2番隊も冒険者組も、回復魔法を使える者はあまりいない。

で、魔物達との長時間の戦闘を行うとなると、いくら集団で戦うとは言え怪我人も出てくるし、そのうちポーションが尽きる可能性もある。

だからこその俺なのだが……、そりゃ彼の立場からしたら、そこは確認しておきたいだろう。


「うん、大丈夫大丈夫」


……この言い方で信用してもらえるかな?


彼もリーゼルも信用はしているが、如何せん立場的に他領どころか他国のお偉いさんと会談する機会もある者達だ。
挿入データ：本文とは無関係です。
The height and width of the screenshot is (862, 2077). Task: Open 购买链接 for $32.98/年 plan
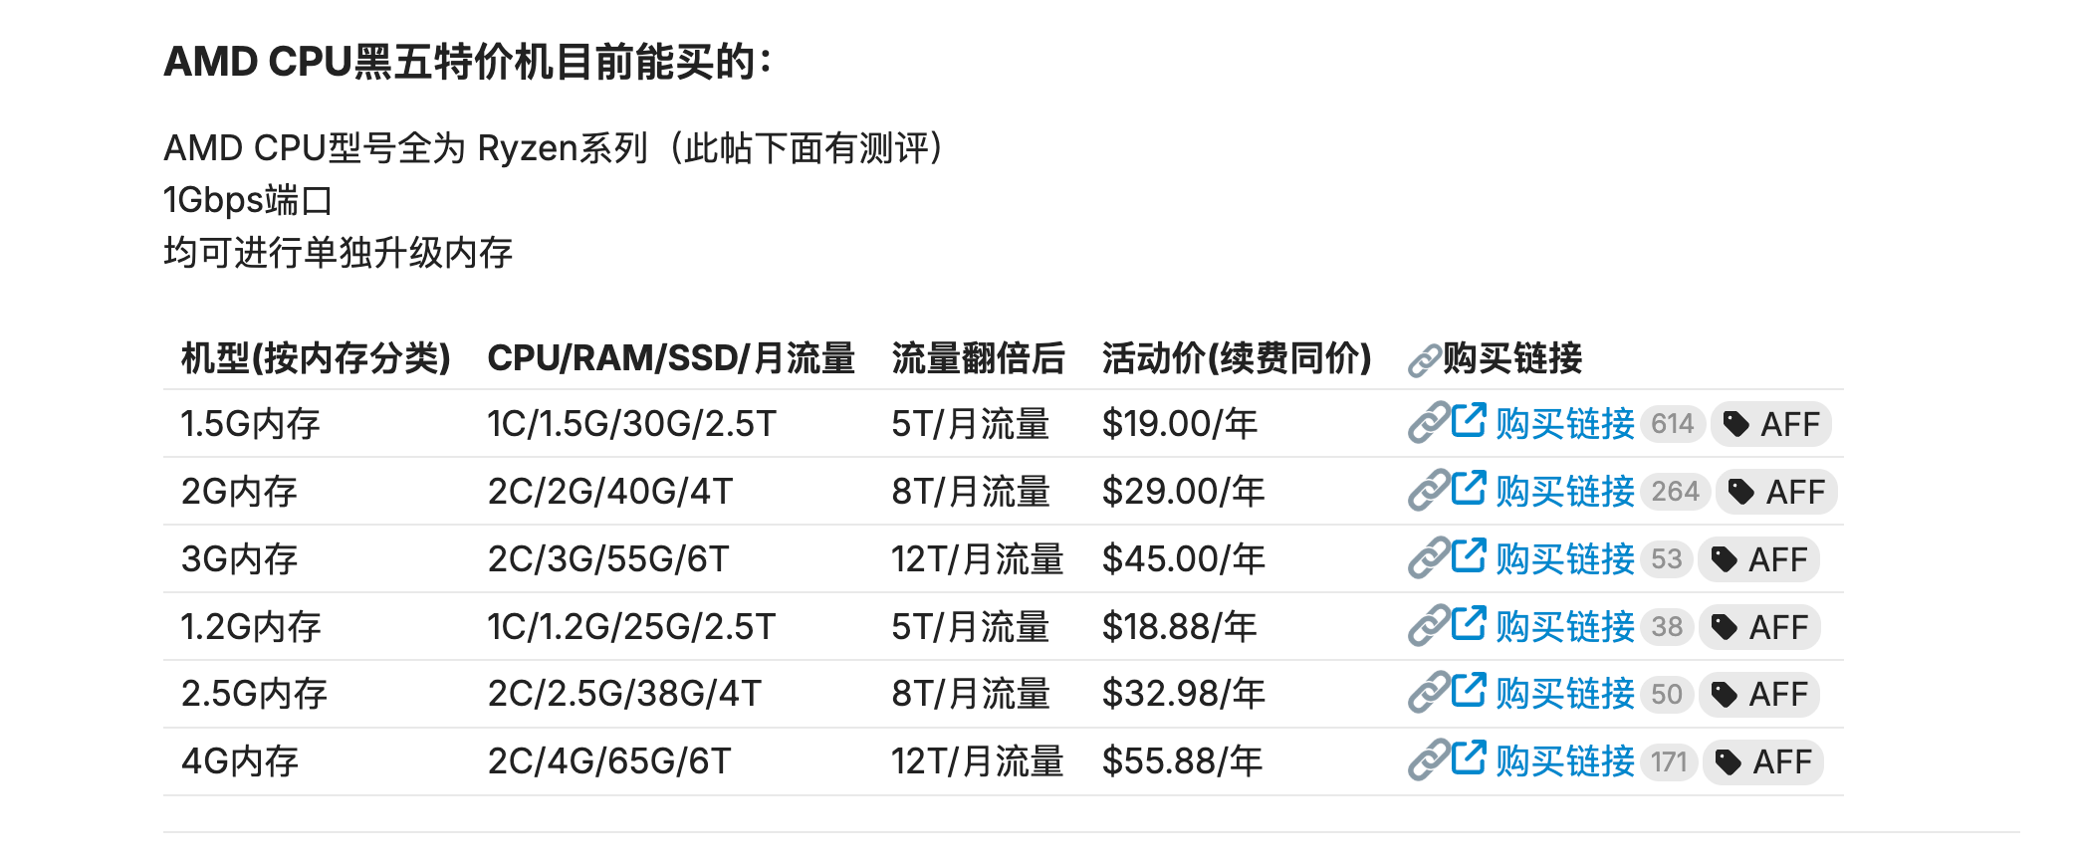coord(1564,694)
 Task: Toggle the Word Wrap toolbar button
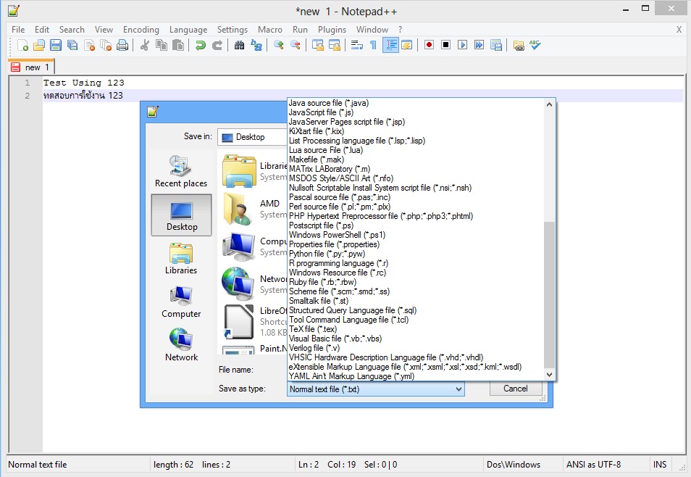(357, 45)
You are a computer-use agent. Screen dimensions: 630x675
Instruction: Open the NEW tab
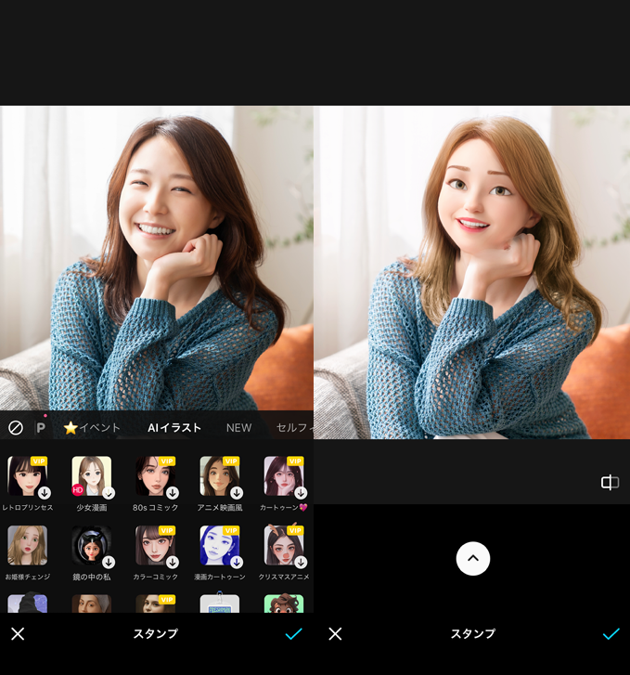click(238, 428)
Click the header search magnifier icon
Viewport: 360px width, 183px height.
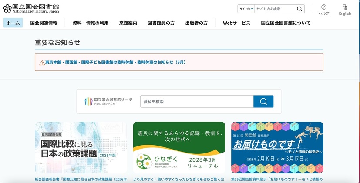299,9
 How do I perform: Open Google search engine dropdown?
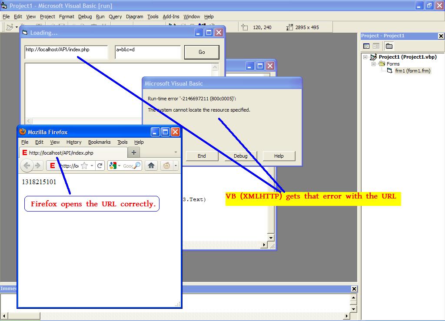[116, 165]
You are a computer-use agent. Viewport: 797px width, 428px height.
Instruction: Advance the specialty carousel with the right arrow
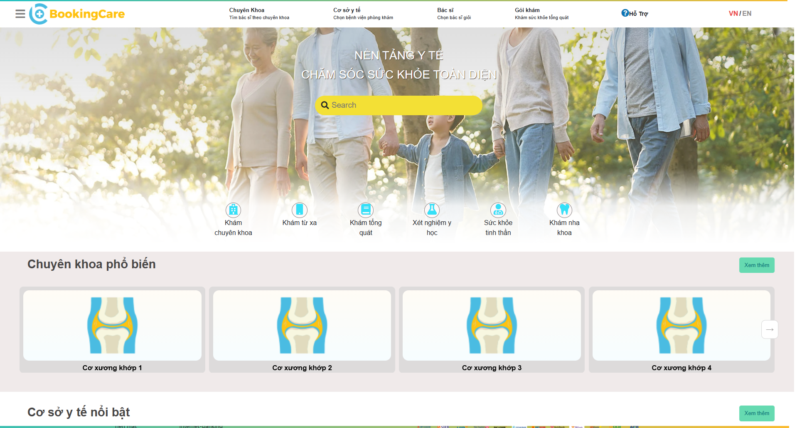(769, 329)
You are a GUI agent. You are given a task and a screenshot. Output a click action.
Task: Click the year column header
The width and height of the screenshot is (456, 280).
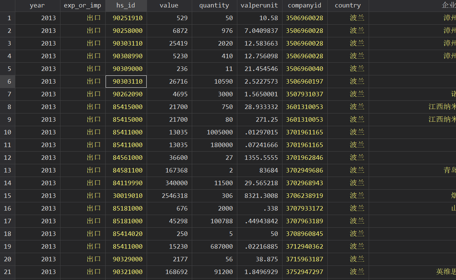tap(37, 6)
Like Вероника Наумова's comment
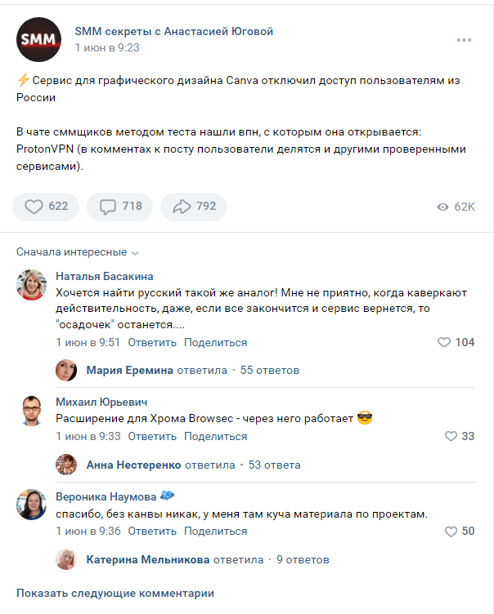Viewport: 494px width, 614px height. [x=460, y=532]
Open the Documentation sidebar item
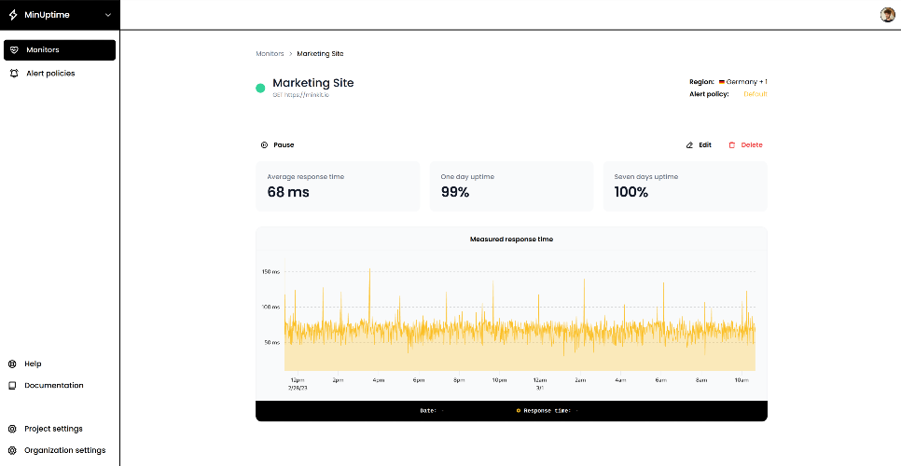Image resolution: width=901 pixels, height=466 pixels. (x=53, y=385)
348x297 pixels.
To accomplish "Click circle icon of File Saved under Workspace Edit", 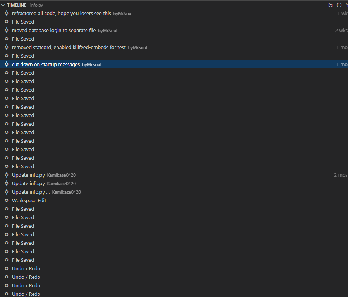I will [x=7, y=209].
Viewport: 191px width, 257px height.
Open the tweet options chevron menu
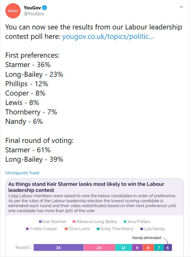tap(181, 7)
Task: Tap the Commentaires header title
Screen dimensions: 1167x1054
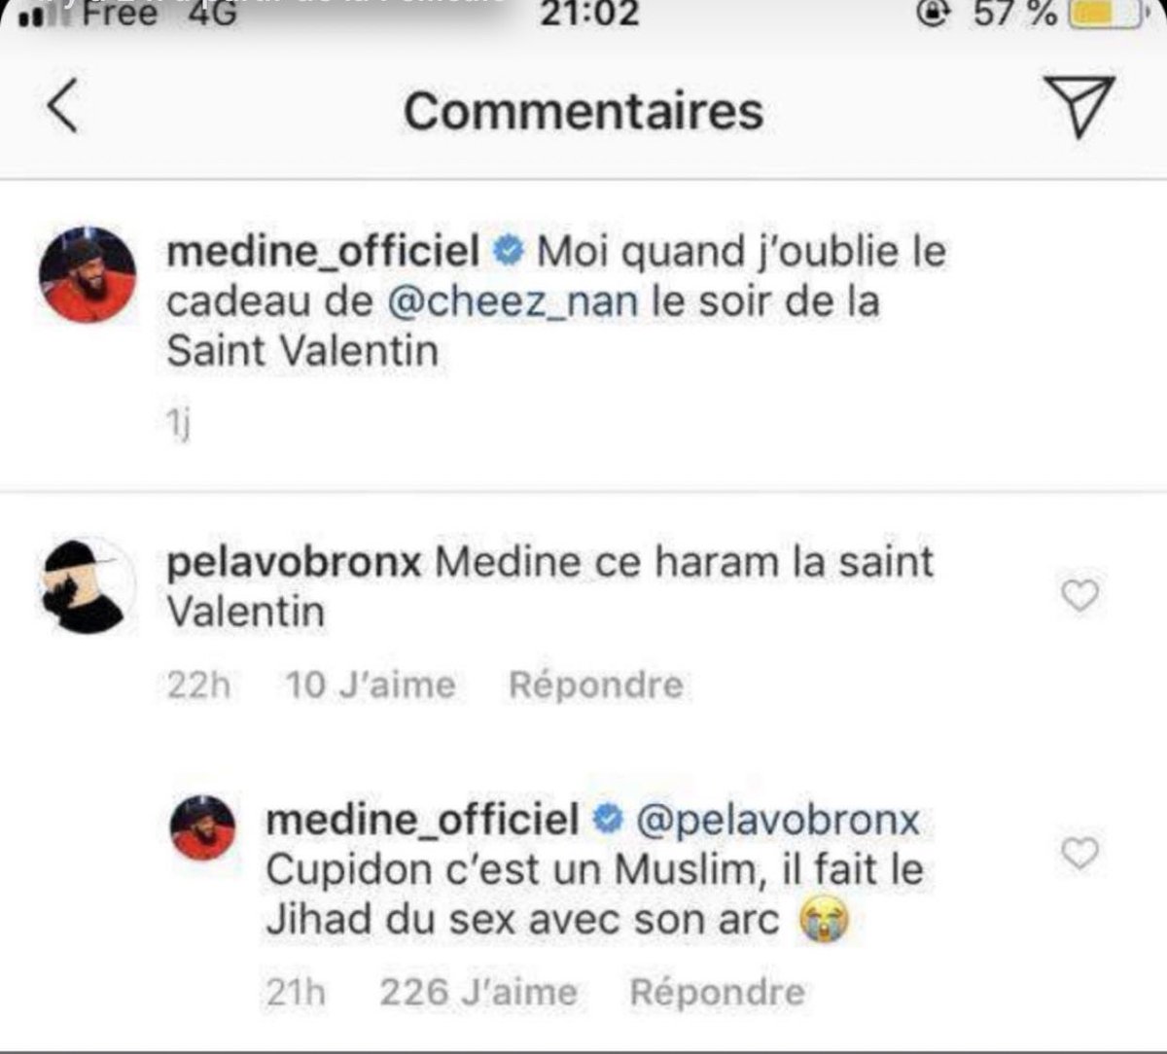Action: (x=584, y=110)
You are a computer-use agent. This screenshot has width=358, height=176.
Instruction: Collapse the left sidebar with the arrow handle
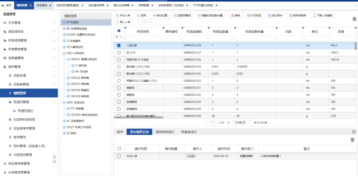pyautogui.click(x=54, y=159)
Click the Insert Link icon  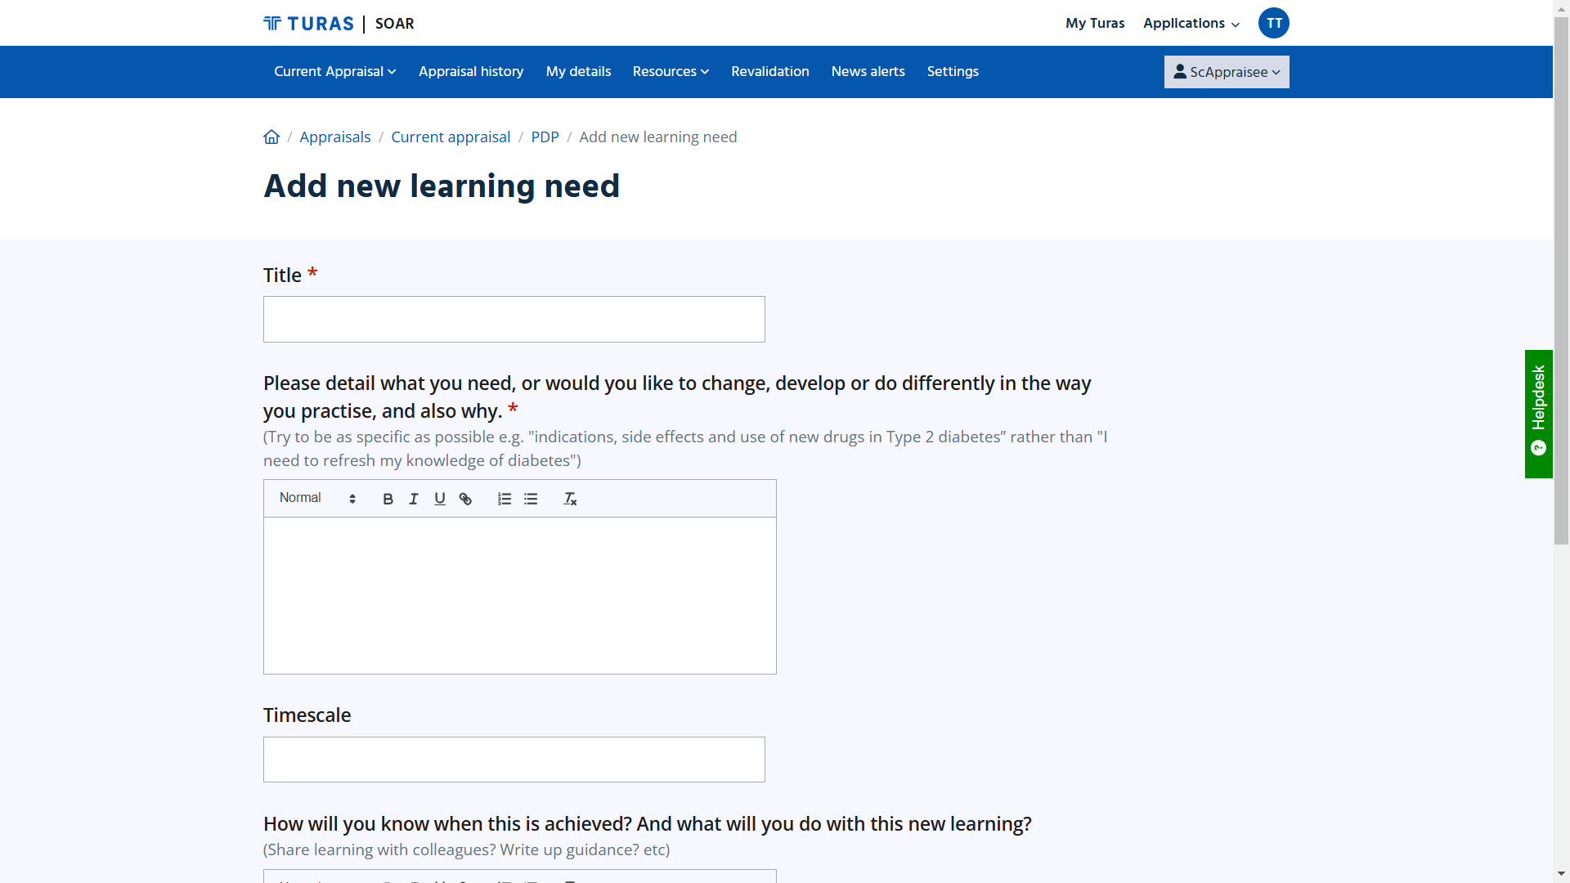click(x=466, y=498)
頭の中身を、とまではいかなくても、ウソ発見器みたいな恩恵品や加護があってもおかしくは無いし、何かしら察してはいるだろうが【隠れ家】の事は秘密にしている。


さて、どうしよう。


上手い説明は思いつかないし、ここは頼れるテレサかアレクに丸投げを……。

そう考えていると、頭の上に手が置かれた。


ポンではなく、ガシっとだ。


「オーギュスト、あまりうちの姫さんを困らせるな。これでも意外と真面目なんだぜ?」


予定外の援護が来たな。


「ふむ……だがな、ジグハルト殿」


尚も続けようとするオーギュストを今度はフィオーラが遮った。


「貴方の懸念もわかるけれど、問題無いわ。高品質、高濃度のポーションを多数備蓄してあるから、私が前もって現地で調整をしておく……それでいいでしょう?」


「…………わかった、信じよう。時間を取らせて悪かった」


そう言うと、話は終わりだと、部屋を出て行った。


「……怒ったかな?」


「大丈夫でしょう。彼が自分で言った通り多くの命に関わる事ですから、何かしらの確証が欲しかったのでしょう。それに、結局姫が運ぶことが出来るのは事実ですし、問題ありませんよ」


「お前の言葉だけじゃ弱かっただろうが、ジグさんとフィオさんの保証付きだ。十分過ぎるだろう」


少々不安になったが、テレサとアレクがフォローを入れてくる。


「そんなもんか……」


確かに、事実とはちょっと違っているが、俺が運べるって事に変わりは無い。

二人の言うとおりだな。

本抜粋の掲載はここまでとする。